[[ DATA RECORDS, beginning ]]

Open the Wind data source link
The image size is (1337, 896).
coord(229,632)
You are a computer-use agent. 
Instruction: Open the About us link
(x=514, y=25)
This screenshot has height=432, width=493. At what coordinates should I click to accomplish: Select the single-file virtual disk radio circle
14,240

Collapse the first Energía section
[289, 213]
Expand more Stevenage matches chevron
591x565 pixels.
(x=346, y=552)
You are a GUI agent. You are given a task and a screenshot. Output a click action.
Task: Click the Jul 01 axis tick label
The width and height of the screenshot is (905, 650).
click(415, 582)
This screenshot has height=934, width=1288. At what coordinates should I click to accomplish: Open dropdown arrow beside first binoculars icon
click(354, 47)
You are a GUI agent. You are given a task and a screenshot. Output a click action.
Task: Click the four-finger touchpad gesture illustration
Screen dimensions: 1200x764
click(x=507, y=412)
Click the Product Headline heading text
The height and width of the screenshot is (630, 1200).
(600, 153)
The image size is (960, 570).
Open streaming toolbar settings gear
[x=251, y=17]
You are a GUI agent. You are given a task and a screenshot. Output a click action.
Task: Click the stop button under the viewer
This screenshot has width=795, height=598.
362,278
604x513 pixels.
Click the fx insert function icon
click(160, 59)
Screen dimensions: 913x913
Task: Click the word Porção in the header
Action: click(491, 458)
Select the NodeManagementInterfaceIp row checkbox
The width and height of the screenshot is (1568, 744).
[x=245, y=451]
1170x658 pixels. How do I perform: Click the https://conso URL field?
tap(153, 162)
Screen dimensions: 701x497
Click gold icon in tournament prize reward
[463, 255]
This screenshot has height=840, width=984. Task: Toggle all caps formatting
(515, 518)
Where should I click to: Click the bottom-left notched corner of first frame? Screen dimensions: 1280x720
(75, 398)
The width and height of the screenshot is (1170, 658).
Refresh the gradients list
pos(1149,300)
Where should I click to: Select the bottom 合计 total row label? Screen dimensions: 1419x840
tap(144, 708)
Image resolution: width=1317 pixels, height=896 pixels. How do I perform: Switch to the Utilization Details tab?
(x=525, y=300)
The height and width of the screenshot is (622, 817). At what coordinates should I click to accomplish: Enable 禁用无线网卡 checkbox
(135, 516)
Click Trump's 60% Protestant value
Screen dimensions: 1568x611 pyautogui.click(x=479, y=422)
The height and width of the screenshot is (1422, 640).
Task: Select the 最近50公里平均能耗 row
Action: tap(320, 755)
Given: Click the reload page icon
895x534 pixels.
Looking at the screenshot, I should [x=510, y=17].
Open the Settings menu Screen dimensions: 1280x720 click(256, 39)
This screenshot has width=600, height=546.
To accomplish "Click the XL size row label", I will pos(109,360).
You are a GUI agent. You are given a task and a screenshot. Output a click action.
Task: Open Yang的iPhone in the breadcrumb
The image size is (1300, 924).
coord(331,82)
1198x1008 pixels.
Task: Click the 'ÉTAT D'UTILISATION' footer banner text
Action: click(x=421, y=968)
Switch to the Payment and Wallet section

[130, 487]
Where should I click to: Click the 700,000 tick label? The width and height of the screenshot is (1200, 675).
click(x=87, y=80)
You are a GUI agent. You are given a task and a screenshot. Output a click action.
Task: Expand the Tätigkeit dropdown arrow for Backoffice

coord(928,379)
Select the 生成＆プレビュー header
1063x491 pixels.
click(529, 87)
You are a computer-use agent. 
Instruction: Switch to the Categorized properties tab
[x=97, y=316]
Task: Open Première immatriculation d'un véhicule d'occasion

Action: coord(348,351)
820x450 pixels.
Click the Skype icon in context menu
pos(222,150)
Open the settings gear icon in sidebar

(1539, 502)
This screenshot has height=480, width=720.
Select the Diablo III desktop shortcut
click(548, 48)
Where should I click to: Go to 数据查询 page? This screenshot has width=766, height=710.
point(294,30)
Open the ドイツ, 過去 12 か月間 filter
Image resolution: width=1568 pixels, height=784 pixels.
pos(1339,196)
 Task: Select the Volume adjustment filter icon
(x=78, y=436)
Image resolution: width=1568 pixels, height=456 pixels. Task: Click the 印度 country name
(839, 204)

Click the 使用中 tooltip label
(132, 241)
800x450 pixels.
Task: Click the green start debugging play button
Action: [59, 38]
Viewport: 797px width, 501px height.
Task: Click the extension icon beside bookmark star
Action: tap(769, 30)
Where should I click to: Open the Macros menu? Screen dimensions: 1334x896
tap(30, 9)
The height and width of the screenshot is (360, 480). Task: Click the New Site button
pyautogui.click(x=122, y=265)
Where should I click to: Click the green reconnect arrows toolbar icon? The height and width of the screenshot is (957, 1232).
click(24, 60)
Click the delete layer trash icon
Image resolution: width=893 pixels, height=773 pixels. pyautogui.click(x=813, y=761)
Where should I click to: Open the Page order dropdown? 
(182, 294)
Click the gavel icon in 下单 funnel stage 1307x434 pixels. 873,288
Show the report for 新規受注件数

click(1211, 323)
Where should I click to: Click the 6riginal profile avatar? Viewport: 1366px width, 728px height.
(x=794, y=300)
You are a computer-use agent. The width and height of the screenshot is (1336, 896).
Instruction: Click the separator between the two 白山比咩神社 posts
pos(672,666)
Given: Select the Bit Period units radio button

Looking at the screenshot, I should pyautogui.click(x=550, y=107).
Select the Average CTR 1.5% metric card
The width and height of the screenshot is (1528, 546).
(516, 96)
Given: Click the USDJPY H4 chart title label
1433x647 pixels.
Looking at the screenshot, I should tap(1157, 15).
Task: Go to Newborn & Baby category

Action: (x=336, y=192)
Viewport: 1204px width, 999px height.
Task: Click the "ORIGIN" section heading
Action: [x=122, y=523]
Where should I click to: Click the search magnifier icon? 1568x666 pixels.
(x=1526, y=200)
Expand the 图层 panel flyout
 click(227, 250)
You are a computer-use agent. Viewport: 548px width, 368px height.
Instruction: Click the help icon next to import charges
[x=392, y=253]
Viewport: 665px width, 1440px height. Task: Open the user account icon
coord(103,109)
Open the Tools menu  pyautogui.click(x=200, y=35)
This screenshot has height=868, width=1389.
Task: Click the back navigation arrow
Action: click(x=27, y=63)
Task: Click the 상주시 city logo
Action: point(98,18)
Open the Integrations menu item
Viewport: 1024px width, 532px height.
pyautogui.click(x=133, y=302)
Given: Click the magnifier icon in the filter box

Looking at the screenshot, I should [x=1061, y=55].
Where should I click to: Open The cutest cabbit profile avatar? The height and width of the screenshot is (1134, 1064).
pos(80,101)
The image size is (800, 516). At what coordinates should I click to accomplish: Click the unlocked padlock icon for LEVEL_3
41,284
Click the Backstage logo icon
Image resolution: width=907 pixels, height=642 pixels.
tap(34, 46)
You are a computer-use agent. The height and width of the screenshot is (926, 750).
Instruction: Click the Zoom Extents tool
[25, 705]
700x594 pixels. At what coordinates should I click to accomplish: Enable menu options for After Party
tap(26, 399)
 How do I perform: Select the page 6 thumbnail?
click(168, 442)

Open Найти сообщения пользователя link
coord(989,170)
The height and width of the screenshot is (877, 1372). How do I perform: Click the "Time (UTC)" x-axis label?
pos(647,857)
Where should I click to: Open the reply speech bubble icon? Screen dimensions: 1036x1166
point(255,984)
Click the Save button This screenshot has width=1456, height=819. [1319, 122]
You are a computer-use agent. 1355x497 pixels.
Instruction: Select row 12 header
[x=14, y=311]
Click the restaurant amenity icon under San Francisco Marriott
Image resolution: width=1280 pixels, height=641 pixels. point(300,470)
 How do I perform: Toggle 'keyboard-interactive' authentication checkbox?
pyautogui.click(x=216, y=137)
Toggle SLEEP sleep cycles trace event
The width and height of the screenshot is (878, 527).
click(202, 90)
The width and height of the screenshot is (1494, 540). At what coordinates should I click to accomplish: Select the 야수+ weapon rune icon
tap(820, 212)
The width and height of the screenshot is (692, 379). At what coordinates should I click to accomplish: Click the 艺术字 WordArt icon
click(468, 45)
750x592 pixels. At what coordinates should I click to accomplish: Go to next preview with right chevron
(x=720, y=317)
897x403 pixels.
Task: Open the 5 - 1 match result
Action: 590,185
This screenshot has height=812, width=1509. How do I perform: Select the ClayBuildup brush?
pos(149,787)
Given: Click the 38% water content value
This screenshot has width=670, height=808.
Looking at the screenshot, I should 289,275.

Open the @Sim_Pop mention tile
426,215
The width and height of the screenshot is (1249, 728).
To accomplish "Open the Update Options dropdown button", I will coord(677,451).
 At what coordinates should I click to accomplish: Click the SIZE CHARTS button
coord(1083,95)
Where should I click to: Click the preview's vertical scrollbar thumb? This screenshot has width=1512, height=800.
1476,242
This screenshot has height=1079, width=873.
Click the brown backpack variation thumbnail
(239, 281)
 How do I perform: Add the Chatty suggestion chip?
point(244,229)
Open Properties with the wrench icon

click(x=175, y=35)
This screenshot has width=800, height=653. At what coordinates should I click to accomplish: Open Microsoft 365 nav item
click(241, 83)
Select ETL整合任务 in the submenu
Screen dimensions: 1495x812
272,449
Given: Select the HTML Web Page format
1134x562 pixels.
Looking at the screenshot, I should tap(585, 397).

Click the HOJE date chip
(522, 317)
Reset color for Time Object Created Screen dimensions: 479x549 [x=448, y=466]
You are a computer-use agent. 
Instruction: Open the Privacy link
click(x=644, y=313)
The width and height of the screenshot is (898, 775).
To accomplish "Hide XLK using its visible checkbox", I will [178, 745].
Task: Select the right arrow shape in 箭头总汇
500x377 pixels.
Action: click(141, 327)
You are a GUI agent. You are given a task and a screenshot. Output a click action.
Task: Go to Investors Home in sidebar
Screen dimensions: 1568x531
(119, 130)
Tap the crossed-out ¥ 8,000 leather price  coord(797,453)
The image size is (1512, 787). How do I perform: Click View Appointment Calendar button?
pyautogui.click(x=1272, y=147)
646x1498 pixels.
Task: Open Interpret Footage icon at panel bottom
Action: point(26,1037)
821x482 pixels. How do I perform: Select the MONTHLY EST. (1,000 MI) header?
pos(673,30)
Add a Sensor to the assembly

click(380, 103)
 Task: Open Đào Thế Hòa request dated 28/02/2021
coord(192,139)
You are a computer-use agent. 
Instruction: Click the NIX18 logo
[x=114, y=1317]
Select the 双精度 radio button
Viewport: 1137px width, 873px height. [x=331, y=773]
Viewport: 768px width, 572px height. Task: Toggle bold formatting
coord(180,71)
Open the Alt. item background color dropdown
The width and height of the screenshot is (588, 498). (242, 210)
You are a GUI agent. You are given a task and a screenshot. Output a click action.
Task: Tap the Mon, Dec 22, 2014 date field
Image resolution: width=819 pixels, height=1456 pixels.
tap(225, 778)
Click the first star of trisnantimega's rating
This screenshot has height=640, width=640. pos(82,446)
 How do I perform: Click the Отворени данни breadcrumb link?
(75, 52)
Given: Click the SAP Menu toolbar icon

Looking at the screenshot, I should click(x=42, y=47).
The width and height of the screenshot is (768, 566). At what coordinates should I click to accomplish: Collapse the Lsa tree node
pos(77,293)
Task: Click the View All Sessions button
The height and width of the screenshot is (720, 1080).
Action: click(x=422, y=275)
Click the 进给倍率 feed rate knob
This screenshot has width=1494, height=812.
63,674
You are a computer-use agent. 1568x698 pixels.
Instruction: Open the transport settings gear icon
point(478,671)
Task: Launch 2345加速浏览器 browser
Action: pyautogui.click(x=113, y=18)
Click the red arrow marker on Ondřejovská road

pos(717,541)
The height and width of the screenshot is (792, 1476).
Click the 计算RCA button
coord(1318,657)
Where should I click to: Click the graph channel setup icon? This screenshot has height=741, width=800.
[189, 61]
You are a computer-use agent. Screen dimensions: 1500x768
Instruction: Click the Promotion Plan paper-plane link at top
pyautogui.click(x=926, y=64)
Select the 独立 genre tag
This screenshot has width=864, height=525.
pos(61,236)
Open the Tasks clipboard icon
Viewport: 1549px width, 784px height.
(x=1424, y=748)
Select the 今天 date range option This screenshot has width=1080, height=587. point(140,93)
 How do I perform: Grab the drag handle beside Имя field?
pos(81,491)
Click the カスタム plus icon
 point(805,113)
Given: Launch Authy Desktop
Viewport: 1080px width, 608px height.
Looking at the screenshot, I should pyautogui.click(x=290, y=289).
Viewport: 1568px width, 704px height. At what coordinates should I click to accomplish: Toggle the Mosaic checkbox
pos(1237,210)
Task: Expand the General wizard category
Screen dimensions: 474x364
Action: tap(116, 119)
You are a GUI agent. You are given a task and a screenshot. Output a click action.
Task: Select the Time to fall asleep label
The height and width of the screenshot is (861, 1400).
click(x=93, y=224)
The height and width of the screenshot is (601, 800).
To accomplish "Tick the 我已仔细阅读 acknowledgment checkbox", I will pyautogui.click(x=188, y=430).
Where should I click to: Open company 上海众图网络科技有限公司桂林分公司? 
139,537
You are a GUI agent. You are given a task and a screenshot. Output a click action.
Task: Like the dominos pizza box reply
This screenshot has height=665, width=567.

[[ DATA RECORDS, end ]]

Show each line from the listing above that includes the word "computer".

You are a computer-use agent. 
You are a computer-use agent. 
You are a computer-use agent. The width and height of the screenshot is (1336, 896).
You are a computer-use agent. Viewport: 548px width, 368px height.
You are a computer-use agent. The height and width of the screenshot is (926, 750).
You are a computer-use agent. 1355x497 pixels.
You are a computer-use agent. 
You are a computer-use agent. 
You are a computer-use agent. 1568x698 pixels.
You are a computer-use agent. Screen dimensions: 1500x768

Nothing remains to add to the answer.